Выбранный отрывок:
════════════════════

На Александре Ивановиче, как известно, житье за границей больше всего отлиняло в его стиле в виде частого употребления не совсем русских оборотов и иностранных слов, которые он переделывал на свой лад. В этом он был более «эмигрант», чем многие наши писатели, начиная с Тургенева; а ведь тот, хоть и не кончил дни свои в политическом изгнании, но умер также на чужбине и, в общем, жил за границей еще дольше Герцена, да еще притом в тесном общении с семьей, где не было уже ничего русского. И в его печатном языке не видно того налета, какой Герцен стал приобретать после нескольких лет пребывания за границей с конца 40-х годов, что мы находим и в такой вещи, как «С того берега» — в книге, написанной вдохновенным русским языком, с не превзойденным никем жанром, блеском, силой, мастерством диалектики. Но и тут вы уже наталкиваетесь на следы влияний жизни среди иностранцев.
III
Когда я сходился с Герценом осенью 1869 года, он по внешности был почти таким, каким является на портрете работы художника Ге, экземпляр которого принадлежал когда-то Евгению Утину и висел у него на квартире еще до его женитьбы.
Красивым его лицо нельзя было назвать, но я редко видал более характерную голову с такой своеобразной, живой физиономией, с острыми и блестящими глазами, с очертаниями насмешливого рта, с этим лбом и седеющей шевелюрой. Скульптор Забелло сумел схватить посадку головы и всю фигуру со сложенными на груди руками в статуе, находящейся на кладбище в Ницце, только, как это вышло и на памятнике Пушкина в Москве, Герцен кажется выше ростом. Он был немного ниже среднего роста, не тучной, но плотной фигуры.
Истинным духовным удовольствием были для всех, кто пользовался его обществом, те беседы, которые так согревались и скрашивались его искрометным умом, особенно за столом в ресторане или в кафе за стаканом грога. Редко можно было встретить такого собеседника даже и среди французов или южан-итальянцев и испанцев. При таком темпераменте рассказчика и, когда нужно, оппонента, защитника своих идей, Герцен, конечно, овладевал беседой, и при нем трудно было другому вставить что-нибудь в общий разговор. И он не знал устали, мог просидеть за столом до петухов, и беседа под его обаянием все разгоралась.
По-французски он говорил бойко, так же как и писал; но мы и тогда находили, что он все-таки остался в своем произношении и манере говорить москвичом 40-х годов, другими словами: он произносил по-французски, а думал по-русски.

════════════════════

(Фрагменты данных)

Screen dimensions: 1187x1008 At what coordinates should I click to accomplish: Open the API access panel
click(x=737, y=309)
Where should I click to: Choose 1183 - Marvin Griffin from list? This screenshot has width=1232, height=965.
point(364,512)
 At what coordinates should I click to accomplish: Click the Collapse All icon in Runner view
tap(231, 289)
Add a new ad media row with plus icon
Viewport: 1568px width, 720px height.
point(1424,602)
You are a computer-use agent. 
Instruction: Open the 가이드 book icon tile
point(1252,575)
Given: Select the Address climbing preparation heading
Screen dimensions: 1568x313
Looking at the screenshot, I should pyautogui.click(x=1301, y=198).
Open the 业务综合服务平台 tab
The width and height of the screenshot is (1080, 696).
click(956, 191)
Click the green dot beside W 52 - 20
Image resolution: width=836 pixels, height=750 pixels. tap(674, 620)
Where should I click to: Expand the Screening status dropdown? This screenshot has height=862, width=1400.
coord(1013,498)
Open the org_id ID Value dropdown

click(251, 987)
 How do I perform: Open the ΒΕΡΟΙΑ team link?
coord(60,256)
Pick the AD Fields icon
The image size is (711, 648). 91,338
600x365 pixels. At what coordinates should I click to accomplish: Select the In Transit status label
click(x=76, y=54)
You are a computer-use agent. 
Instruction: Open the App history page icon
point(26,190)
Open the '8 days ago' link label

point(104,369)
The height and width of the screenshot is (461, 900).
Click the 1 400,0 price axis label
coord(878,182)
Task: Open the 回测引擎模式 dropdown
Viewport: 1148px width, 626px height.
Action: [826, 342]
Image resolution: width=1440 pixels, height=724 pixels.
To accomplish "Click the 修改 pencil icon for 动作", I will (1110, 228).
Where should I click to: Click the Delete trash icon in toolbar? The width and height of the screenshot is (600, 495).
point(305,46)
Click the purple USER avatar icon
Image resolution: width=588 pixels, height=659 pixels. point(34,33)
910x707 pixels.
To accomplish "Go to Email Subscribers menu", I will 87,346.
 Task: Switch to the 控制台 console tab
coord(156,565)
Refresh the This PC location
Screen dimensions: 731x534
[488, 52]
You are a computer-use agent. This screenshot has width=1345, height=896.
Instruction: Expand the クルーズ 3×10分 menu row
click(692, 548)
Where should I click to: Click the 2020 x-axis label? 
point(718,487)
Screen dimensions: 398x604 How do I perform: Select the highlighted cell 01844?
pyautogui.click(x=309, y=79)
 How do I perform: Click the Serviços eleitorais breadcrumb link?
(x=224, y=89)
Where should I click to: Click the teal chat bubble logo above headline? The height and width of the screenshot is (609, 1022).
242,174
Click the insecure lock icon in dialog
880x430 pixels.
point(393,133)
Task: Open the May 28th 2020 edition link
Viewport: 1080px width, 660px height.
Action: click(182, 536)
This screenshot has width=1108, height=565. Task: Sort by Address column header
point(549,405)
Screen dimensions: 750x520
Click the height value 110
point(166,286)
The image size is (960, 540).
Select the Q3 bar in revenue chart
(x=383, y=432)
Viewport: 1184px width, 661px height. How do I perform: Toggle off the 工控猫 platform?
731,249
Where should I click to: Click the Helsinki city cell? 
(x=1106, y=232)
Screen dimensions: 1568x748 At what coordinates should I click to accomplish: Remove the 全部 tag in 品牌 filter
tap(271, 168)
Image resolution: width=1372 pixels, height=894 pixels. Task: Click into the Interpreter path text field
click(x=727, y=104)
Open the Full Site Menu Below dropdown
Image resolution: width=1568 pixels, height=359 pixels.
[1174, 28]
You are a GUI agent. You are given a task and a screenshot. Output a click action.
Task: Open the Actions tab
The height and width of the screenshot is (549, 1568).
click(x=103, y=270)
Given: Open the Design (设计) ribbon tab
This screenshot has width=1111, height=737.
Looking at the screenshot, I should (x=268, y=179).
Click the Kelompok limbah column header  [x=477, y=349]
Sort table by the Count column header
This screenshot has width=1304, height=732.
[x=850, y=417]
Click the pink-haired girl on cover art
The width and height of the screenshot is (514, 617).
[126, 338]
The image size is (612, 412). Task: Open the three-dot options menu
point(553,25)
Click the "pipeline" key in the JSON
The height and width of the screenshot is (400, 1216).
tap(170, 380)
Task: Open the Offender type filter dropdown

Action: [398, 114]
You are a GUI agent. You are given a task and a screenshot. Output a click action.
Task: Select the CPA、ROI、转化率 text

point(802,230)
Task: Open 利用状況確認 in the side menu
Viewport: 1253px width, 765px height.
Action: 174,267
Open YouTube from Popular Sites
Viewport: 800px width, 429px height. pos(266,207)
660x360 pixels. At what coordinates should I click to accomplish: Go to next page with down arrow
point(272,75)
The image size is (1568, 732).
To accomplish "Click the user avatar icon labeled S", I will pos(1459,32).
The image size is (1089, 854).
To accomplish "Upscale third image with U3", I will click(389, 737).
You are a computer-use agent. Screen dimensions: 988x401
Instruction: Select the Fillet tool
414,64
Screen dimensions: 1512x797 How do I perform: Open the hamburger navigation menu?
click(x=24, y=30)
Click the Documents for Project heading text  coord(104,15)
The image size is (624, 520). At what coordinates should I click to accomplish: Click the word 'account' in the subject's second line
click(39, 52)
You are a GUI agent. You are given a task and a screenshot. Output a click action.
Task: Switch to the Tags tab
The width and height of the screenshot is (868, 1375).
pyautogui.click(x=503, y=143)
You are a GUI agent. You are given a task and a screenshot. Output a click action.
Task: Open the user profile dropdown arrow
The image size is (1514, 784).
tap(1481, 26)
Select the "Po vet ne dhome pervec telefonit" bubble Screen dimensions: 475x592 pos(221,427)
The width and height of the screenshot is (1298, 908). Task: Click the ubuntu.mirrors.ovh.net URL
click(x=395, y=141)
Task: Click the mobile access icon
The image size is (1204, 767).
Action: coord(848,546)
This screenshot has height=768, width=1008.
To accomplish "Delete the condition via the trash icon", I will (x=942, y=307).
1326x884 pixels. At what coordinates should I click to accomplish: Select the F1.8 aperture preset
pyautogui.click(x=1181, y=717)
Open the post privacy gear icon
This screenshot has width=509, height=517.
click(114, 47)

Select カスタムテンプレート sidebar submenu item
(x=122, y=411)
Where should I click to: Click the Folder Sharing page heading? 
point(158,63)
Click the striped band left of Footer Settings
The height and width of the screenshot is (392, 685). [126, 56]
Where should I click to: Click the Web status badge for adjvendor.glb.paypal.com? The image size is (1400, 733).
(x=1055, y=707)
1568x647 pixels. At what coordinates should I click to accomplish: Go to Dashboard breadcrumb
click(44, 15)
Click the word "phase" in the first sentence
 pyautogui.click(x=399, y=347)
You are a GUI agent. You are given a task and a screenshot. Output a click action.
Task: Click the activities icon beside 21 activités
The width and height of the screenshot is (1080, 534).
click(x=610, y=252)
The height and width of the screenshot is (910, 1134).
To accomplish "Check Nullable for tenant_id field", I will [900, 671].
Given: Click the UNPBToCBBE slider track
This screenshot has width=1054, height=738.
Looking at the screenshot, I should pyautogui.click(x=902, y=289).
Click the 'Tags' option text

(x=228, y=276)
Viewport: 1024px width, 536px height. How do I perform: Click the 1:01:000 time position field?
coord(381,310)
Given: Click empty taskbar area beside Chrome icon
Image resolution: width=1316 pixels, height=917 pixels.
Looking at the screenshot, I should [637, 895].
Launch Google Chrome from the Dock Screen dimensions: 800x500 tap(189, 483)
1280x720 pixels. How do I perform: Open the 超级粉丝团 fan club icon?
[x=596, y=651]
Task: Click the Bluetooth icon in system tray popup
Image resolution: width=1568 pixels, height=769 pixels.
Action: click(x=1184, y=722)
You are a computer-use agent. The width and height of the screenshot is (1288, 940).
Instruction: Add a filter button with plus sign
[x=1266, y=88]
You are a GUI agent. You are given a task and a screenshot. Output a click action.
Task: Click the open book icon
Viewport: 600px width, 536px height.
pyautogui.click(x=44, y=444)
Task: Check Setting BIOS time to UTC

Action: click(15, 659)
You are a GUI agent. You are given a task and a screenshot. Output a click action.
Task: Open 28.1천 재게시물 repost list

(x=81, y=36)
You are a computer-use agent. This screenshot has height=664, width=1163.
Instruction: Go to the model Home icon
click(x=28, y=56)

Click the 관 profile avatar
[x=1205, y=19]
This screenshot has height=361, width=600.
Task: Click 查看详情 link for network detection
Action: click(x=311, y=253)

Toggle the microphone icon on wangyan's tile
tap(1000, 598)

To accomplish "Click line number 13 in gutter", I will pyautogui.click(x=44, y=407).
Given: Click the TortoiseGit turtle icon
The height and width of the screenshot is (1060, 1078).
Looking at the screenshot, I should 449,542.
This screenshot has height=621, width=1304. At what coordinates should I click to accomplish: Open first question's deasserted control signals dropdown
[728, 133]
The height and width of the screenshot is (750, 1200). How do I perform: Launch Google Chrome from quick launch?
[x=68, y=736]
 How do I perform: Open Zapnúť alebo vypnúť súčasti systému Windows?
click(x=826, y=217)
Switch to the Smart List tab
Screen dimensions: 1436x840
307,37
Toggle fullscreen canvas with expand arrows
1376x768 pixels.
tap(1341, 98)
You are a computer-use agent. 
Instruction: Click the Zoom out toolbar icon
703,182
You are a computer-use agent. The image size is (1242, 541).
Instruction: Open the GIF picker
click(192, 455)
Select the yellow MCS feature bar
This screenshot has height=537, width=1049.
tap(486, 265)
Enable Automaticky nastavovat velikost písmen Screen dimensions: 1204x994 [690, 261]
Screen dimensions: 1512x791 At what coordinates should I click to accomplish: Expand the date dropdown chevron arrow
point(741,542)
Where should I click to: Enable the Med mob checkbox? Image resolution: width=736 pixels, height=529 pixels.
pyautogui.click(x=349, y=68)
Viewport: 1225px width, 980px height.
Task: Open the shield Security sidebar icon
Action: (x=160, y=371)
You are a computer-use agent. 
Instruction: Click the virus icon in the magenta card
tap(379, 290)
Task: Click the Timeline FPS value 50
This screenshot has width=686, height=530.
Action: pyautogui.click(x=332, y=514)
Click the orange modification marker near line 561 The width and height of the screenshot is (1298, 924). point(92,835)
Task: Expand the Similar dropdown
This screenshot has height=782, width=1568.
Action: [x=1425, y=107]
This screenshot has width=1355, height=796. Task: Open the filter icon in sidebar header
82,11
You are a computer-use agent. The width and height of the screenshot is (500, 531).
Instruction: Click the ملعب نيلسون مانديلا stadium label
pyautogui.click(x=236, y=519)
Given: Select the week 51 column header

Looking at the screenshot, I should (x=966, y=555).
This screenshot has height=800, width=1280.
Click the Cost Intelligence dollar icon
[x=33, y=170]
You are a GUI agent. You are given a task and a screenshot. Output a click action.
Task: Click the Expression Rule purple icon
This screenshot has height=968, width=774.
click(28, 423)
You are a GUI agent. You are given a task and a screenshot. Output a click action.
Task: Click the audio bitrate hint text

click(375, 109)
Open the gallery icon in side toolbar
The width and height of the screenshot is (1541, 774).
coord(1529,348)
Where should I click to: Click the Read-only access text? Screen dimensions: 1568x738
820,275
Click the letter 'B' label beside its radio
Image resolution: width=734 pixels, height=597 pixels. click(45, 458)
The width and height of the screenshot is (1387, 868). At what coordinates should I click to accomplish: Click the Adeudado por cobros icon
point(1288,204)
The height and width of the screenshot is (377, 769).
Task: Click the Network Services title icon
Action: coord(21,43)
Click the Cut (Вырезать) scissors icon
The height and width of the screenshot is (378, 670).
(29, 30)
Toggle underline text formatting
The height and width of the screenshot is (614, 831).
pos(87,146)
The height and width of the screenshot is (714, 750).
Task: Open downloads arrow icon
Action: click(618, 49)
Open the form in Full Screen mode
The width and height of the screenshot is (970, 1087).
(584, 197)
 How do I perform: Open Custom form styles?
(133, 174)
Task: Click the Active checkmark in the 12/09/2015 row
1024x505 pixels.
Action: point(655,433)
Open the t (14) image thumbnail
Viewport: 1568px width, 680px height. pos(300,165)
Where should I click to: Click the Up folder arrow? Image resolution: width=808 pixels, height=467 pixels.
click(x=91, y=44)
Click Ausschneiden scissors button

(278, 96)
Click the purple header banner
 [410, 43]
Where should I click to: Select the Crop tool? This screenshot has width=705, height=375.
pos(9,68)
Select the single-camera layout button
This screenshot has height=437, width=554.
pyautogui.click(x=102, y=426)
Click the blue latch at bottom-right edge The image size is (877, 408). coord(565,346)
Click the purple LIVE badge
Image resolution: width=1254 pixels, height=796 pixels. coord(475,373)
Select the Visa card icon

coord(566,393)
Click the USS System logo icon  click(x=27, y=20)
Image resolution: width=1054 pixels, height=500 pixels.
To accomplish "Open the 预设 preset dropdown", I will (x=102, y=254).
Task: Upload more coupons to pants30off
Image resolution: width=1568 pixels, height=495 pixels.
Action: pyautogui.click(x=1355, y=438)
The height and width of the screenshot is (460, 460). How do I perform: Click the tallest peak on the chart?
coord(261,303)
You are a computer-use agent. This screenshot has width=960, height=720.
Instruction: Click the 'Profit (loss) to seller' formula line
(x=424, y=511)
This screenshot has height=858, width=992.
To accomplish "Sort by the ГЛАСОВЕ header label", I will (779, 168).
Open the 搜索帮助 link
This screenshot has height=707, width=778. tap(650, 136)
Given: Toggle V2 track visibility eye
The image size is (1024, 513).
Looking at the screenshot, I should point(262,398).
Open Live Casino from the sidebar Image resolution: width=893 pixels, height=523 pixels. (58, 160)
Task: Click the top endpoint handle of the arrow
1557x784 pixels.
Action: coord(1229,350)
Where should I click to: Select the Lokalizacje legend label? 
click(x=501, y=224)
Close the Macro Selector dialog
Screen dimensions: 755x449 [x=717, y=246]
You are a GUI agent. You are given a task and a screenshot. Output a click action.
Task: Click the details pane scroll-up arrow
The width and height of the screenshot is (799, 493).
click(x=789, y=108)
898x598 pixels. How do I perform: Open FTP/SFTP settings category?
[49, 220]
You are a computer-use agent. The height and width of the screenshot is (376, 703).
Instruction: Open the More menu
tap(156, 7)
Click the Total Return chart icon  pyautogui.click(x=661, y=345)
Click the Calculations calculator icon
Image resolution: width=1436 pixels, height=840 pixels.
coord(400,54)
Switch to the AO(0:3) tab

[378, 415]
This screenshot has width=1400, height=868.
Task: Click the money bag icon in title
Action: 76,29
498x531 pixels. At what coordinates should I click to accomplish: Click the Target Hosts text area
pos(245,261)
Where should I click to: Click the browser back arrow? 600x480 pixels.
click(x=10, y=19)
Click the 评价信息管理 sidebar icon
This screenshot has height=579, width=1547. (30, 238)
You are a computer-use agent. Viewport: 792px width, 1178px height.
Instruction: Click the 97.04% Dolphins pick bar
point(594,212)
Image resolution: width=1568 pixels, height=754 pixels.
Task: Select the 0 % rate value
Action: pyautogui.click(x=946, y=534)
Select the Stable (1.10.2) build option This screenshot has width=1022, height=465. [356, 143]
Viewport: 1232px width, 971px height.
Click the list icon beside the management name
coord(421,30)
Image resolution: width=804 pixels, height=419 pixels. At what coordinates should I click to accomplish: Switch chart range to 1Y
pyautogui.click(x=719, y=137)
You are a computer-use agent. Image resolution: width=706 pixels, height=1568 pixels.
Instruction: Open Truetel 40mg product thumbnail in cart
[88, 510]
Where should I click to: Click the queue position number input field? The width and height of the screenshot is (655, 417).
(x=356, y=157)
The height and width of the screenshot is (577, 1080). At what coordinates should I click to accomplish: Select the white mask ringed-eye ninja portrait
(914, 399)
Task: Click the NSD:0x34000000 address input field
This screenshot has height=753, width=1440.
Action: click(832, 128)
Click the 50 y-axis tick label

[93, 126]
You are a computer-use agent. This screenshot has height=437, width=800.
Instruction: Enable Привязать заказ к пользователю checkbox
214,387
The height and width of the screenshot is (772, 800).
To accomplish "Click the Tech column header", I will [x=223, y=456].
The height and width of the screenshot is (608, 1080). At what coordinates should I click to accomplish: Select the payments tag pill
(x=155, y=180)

════════════════════

Обновите часть отрывка о Герцене между "Истинным духовным удовольствием" и "обаянием все разгоралась." включительно и замените в ней "грога" на "пунша".

Ответ:
Истинным духовным удовольствием были для всех, кто пользовался его обществом, те беседы, которые так согревались и скрашивались его искрометным умом, особенно за столом в ресторане или в кафе за стаканом пунша. Редко можно было встретить такого собеседника даже и среди французов или южан-итальянцев и испанцев. При таком темпераменте рассказчика и, когда нужно, оппонента, защитника своих идей, Герцен, конечно, овладевал беседой, и при нем трудно было другому вставить что-нибудь в общий разговор. И он не знал устали, мог просидеть за столом до петухов, и беседа под его обаянием все разгоралась.